▼▼▼

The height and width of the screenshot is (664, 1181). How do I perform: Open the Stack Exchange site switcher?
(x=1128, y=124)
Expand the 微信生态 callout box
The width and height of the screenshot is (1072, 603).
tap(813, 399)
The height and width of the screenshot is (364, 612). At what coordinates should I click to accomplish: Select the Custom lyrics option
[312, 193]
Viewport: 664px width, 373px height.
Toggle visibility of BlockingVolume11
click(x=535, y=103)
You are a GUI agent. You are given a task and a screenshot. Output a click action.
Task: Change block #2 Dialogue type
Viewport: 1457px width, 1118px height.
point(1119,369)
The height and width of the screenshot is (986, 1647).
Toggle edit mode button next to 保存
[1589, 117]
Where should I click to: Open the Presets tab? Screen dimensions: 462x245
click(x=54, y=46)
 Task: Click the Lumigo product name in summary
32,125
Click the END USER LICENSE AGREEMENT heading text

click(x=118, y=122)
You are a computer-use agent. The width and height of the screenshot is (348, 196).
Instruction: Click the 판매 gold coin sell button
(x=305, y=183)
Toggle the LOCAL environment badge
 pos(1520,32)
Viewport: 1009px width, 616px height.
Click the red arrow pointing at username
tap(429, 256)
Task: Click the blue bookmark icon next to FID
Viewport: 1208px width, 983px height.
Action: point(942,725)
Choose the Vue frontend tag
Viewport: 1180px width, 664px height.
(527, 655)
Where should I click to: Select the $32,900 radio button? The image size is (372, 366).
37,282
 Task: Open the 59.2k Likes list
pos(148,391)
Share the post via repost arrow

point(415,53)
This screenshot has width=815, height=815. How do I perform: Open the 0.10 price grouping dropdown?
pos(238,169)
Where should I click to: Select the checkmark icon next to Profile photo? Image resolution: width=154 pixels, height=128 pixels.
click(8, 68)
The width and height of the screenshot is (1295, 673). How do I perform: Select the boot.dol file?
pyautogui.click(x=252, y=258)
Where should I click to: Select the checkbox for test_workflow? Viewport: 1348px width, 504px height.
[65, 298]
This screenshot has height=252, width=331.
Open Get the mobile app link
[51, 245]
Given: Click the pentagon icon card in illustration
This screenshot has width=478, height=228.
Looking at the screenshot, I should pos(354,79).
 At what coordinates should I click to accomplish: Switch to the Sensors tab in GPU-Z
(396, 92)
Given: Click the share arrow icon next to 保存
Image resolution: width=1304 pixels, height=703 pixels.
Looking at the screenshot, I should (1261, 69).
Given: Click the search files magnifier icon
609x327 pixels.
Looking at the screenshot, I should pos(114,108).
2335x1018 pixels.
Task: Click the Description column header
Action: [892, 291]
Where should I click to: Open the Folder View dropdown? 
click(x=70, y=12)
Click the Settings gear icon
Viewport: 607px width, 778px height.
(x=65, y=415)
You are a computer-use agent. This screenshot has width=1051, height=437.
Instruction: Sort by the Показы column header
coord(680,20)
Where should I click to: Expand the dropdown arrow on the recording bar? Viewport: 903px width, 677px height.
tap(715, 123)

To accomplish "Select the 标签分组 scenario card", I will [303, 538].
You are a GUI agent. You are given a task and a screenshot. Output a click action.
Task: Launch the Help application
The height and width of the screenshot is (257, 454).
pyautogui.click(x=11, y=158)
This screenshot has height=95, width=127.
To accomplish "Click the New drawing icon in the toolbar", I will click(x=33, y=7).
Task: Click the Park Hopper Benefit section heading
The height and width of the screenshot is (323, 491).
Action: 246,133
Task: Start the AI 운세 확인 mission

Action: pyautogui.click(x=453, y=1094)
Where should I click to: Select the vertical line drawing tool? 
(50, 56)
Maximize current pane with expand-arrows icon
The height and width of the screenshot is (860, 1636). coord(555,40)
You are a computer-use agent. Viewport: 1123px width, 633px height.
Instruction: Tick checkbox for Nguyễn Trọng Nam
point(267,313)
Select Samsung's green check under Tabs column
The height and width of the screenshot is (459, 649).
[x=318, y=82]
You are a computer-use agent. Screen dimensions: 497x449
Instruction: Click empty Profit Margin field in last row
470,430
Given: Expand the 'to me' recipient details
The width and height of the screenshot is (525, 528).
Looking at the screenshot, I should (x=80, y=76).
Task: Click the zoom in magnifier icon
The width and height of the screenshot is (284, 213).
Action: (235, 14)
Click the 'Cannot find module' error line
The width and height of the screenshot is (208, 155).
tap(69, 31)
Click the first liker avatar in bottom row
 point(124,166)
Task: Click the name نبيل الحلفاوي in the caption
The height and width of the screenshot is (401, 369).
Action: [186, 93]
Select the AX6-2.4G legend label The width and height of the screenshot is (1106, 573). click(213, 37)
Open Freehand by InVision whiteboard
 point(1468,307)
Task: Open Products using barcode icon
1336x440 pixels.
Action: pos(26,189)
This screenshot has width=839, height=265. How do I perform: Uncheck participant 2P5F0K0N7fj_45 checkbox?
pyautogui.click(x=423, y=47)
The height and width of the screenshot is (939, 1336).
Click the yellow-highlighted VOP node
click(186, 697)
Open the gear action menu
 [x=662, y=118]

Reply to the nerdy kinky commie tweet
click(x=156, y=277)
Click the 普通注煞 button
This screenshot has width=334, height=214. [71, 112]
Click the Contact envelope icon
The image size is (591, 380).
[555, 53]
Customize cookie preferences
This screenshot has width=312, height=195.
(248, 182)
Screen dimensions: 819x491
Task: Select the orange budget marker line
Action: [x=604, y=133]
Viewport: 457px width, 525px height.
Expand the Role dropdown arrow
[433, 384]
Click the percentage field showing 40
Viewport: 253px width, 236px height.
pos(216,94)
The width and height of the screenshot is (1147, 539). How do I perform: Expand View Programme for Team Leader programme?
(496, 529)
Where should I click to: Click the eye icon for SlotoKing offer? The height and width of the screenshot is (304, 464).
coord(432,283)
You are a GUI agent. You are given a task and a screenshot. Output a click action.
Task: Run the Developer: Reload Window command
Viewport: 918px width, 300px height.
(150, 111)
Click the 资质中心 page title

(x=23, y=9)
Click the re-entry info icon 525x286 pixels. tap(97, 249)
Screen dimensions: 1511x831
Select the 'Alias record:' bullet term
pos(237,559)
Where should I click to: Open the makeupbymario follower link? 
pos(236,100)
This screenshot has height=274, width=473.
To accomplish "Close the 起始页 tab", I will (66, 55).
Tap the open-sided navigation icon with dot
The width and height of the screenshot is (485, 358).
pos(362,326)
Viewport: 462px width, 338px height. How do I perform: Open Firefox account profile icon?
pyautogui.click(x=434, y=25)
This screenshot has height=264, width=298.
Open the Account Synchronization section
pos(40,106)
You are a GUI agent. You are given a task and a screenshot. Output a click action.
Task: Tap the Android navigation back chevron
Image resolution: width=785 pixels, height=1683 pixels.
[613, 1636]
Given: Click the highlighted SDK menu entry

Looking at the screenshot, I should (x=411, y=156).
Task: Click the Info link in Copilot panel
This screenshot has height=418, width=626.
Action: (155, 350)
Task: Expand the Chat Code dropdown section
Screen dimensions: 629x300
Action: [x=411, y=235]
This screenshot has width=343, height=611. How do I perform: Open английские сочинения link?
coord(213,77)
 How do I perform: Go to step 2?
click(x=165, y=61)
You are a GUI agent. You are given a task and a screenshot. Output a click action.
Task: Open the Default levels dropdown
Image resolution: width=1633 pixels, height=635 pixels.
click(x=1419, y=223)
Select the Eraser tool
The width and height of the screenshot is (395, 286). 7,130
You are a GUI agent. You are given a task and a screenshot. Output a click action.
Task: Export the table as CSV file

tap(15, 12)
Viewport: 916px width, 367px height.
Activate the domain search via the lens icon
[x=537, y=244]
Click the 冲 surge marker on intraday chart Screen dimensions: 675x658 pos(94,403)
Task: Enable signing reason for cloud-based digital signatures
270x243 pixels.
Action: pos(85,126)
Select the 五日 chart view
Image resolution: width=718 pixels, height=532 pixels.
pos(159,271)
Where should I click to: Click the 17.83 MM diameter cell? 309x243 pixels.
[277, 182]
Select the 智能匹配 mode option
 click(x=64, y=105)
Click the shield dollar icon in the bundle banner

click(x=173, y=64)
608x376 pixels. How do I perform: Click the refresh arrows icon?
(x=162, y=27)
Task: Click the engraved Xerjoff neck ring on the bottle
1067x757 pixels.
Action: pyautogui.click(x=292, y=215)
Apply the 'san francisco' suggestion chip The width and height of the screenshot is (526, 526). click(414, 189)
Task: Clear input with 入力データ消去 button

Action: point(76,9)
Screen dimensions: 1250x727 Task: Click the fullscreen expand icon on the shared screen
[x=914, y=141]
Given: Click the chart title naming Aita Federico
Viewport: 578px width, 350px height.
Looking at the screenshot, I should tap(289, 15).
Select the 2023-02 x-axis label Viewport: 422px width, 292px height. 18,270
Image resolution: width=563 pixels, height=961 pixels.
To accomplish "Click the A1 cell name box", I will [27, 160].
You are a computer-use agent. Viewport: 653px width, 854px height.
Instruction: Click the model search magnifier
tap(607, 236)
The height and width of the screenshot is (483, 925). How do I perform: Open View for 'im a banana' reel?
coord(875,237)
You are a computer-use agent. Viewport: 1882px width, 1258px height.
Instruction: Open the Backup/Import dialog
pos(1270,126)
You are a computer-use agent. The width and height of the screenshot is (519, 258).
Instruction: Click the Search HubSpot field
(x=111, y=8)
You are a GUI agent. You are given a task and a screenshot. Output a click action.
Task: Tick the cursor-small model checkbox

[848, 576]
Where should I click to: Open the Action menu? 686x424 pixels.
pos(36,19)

▲▲▲

**TO BE DONE:** Copy the records word for word, beginning with the first line and ending with the line that contains "pos(148,391)".

**SOLUTION FOR THIS EXERCISE:**
The height and width of the screenshot is (664, 1181). How do I perform: Open the Stack Exchange site switcher?
(x=1128, y=124)
Expand the 微信生态 callout box
The width and height of the screenshot is (1072, 603).
tap(813, 399)
The height and width of the screenshot is (364, 612). At what coordinates should I click to accomplish: Select the Custom lyrics option
[312, 193]
Viewport: 664px width, 373px height.
Toggle visibility of BlockingVolume11
click(x=535, y=103)
You are a GUI agent. You are given a task and a screenshot. Output a click action.
Task: Change block #2 Dialogue type
Viewport: 1457px width, 1118px height.
point(1119,369)
The height and width of the screenshot is (986, 1647).
Toggle edit mode button next to 保存
[1589, 117]
Where should I click to: Open the Presets tab? Screen dimensions: 462x245
click(x=54, y=46)
 Task: Click the Lumigo product name in summary
32,125
Click the END USER LICENSE AGREEMENT heading text

click(x=118, y=122)
You are a computer-use agent. The width and height of the screenshot is (348, 196).
Instruction: Click the 판매 gold coin sell button
(x=305, y=183)
Toggle the LOCAL environment badge
 pos(1520,32)
Viewport: 1009px width, 616px height.
Click the red arrow pointing at username
tap(429, 256)
Task: Click the blue bookmark icon next to FID
Viewport: 1208px width, 983px height.
Action: point(942,725)
Choose the Vue frontend tag
Viewport: 1180px width, 664px height.
(527, 655)
Where should I click to: Select the $32,900 radio button? The image size is (372, 366).
37,282
 Task: Open the 59.2k Likes list
pos(148,391)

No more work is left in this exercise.